* **COMPLETE THE FOLLOWING**
**A)** Reproduce word for word the stretch of the passage on the Masoretic vowel points from "Many Protestants love" through "period of time.".
**B)** Answer these questions from the passage on the Masoretic vowel points, one answer per line and marked the same way:
(i) In what year was Adam Clarke's biblical commentary published?
(ii) Which edition of the Encyclopedia Britannica contains the article about Louis Cappel's research?
(iii) According to Cappel, the Masorete Jews of which place inserted the vowel points and accents?
**C)** Write the next part of the passage on the Masoretic vowel points, starting after its final sentence.

* **SOURCE DOCUMENT**
>>>

Adam Clarke, an 18th Century Protestant scholar, demonstrates that the vowel-point system is actually a running commentary which was incorporated into the text itself.
In the General Preface of his biblical commentary published in 1810, Clarke writes:
“The Masorets were the most extensive Jewish commentators which that nation could ever boast. The system of punctuation, probably invented by them, is a continual gloss on the Law and the Prophets; their vowel points, and prosaic and metrical accents, &c., give every word to which they are affixed a peculiar kind of meaning, which in their simple state, multitudes of them can by no means bear. The vowel points alone add whole conjugations to the language. This system is one of the most artificial, particular, and extensive comments ever written on the Word of God; for there is not one word in the Bible that is not the subject of a particular gloss through its influence.”
Another early scholar who investigated this matter was Louis Cappel, who wrote during the early 17th century. An article in the 1948 edition of the Encyclopedia Britannica includes the following information regarding his research of the Masoretic Text:
“As a Hebrew scholar, he concluded that the vowel points and accents were not an original part of Hebrew, but were inserted by the Masorete Jews of Tiberias, not earlier then the 5th Century AD, and that the primitive Hebrew characters are Aramaic and were substituted for the more ancient at the time of the captivity. . . The various readings in the Old Testament Text and the differences between the ancient versions and the Masoretic Text convinced him that the integrity of the Hebrew text as held by Protestants, was untenable.”
Many Protestants love the Masoretic Text, believing it to be a trustworthy representation of the original Hebrew text of Scripture. Yet, at the same time, most Protestants reject Orthodox Church Tradition as being untrustworthy. They believe that the Church’s oral tradition could not possibly preserve Truth over a long period of time.
Therefore, the vowel points of the Masoretic Text put Protestants in a precarious position. If they believe that the Masoretic vowels are not trustworthy, then they call the Masoretic Text itself into question. But if they believe that the Masoretic vowels are trustworthy, then they are forced to believe that the Jews successfully preserved the vowels of Scripture for thousands of years, through oral tradition alone, until the Masoretes finally invented the vowel points hundreds of years after Christ. Either conclusion is at odds with mainstream Protestant thought.
Either oral tradition can be trusted, or it can’t. If it can be trusted, then there is no reason to reject the Traditions of the Orthodox Church, which have been preserved for nearly 2000 years. But if traditions are always untrustworthy, then the Masoretic vowel points are also untrustworthy, and should be rejected.

<<<

* **RAW DATA**

>>>

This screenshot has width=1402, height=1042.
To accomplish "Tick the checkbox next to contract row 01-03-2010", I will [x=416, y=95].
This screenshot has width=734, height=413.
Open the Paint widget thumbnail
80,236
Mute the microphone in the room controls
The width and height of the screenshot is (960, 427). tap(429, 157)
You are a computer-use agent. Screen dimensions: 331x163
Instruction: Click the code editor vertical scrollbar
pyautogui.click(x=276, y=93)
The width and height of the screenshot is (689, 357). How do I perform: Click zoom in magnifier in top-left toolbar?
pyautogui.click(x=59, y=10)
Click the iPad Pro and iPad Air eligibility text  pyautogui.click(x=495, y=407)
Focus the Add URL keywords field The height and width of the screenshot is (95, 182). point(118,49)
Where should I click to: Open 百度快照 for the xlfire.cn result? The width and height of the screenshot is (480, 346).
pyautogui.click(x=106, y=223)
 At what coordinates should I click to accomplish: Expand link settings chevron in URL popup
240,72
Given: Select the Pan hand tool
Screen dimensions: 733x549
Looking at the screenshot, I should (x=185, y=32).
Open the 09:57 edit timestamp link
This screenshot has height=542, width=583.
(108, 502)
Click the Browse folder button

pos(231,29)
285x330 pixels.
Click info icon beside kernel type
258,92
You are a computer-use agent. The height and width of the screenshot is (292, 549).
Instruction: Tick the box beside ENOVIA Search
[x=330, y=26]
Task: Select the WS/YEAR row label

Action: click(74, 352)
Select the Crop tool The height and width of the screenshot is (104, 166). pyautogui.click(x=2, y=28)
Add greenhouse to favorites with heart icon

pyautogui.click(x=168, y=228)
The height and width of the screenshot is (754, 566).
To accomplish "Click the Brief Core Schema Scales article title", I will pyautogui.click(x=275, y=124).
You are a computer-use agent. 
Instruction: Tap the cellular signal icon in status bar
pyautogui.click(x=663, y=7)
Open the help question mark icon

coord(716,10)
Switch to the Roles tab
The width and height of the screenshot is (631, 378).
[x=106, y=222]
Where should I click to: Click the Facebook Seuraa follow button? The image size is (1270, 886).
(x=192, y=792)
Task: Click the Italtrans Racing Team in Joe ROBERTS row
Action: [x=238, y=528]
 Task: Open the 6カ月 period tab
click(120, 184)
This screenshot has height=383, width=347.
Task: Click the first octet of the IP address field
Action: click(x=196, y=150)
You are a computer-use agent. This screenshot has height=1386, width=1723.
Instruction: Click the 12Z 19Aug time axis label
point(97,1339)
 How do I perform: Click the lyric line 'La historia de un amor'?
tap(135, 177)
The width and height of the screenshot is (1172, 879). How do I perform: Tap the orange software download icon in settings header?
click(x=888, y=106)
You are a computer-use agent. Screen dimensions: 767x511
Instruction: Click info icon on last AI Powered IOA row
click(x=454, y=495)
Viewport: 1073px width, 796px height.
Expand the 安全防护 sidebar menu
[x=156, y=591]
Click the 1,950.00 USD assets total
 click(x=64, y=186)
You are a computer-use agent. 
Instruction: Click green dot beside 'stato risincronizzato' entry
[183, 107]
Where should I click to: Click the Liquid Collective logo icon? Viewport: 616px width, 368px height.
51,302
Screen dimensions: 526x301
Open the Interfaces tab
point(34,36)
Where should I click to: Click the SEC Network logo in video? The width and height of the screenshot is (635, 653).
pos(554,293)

<<<

* **RESULTS OF THE EXERCISE**
**A)**
Many Protestants love the Masoretic Text, believing it to be a trustworthy representation of the original Hebrew text of Scripture. Yet, at the same time, most Protestants reject Orthodox Church Tradition as being untrustworthy. They believe that the Church’s oral tradition could not possibly preserve Truth over a long period of time.

**B)**
(i) 1810
(ii) The 1948 edition
(iii) Tiberias

**C)**
Excluding Books of Scripture from the Old Testament
The Masoretic Text promotes a canon of the Old Testament which is significantly shorter than the canon represented by the Septuagint. Meanwhile, Orthodox Christians and Catholics have Bibles which incorporate the canon of the Septuagint. The books of Scripture found in the Septuagint, but not found in the Masoretic Text, are commonly called either the Deuterocanon or the anagignoskomena. While it is outside the scope of this article to perform an in-depth study of the canon of Scripture, a few points relevant to the Masoretic Text should be made here:
With the exception of two books, the Deuterocanon was originally written in Hebrew.
In three places, the Talmud explicitly refers to the book of Sirach as “Scripture”.
Jesus celebrated Hanukkah, a feast which originates in the book of 1 Maccabees, and nowhere else in the Old Testament.
The New Testament book of Hebrews recounts the stories of multiple Old Testament saints, including a reference to martyrs in the book of 2 Maccabees.
The book of Wisdom includes a striking prophecy of Christ, and its fulfillment is recorded in Matthew 27.
Numerous findings among the Dead Sea Scrolls suggest the existence of 1st century Jewish communities which accepted many of the Deuterocanonical books as authentic Scripture.
Many thousands of 1st-century Christians were converts from Judaism. The early Church accepted the inspiration of the Deuterocanon, and frequently quoted authoritatively from books such as Wisdom, Sirach, and Tobit. This early Christian practice suggests that many Jews accepted these books, even prior to their conversion to Christianity.
Ethiopian Jews preserved the ancient Jewish acceptance of the Septuagint, including much of its canon of Scripture. Sirach, Judith, Baruch, and Tobit are among the books included in the canon of the Ethiopian Jews.
These reasons, among others, suggest the existence of a large 1st-century Jewish community which accepted the Deuterocanon as inspired Scripture.
Changes to Prophecy and Doctrine
When compiling any given passage of Scripture, the Masoretes had to choose among multiple versions of the ancient Hebrew texts. In some cases the textual differences were relatively inconsequential. For example, two texts may differ over the spelling of a person’s name.
However, in other cases they were presented with textual variants which made a considerable impact upon doctrine or prophecy. In cases like these, were the Masoretes completely objective? Or did their anti-Christian biases influence any of their editing decisions?
In the 2nd century A.D., hundreds of years before the time of the Masoretes, Justin Martyr investigated a number of Old Testament texts in various Jewish synagogues.
He ultimately concluded that the Jews who had rejected Christ had also rejected the Septuagint, and were now tampering with the Hebrew Scriptures themselves:
“But I am far from putting reliance in your teachers, who refuse to admit that the interpretation made by the seventy elders who were with Ptolemy [king] of the Egyptians is a correct one; and they attempt to frame another. And I wish you to observe, that they have altogether taken away many Scriptures from the [Septuagint] translations effected by those seventy elders who were with Ptolemy, and by which this very man who was crucified is proved to have been set forth expressly as God, and man, and as being crucified, and as dying” (~150 A.D., Justin Martyr, Dialogue with Trypho the Jew, Chapter LXXI)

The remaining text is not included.